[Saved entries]
= Beginning of Section =
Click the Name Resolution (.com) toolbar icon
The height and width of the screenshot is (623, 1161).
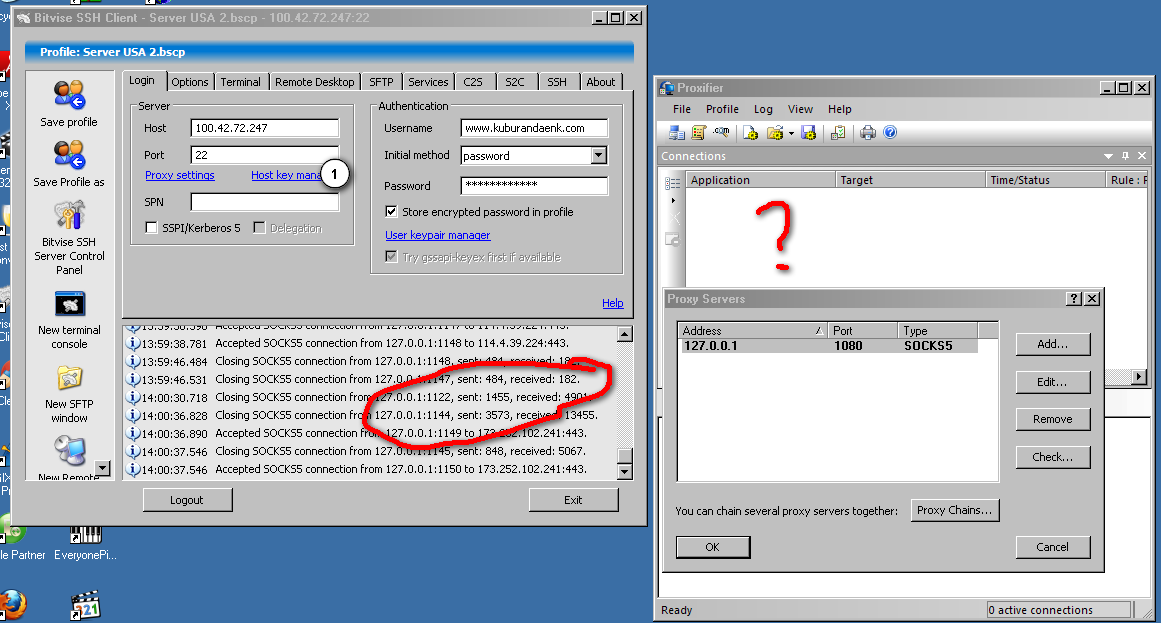tap(722, 133)
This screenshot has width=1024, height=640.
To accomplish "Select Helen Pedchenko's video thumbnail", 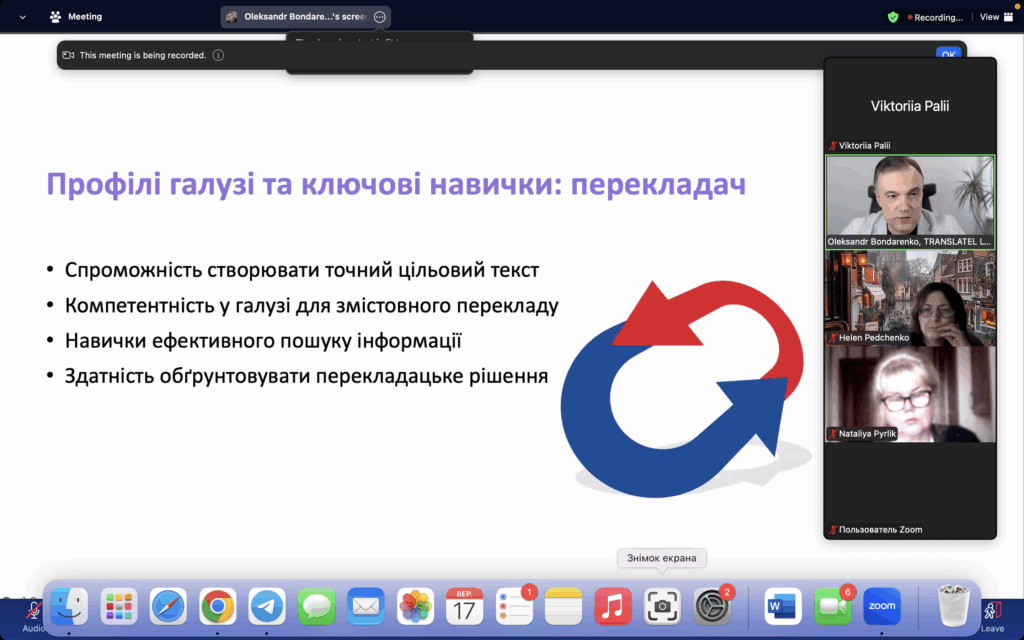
= End of Section =
◆ WHAT YOU SHOULD DO ◆
Set down the records above exactly, leaving out pictures.

◆ REPLY TO THE TASK ◆
Click the Name Resolution (.com) toolbar icon
The height and width of the screenshot is (623, 1161).
tap(722, 133)
This screenshot has width=1024, height=640.
To accomplish "Select Helen Pedchenko's video thumbnail", 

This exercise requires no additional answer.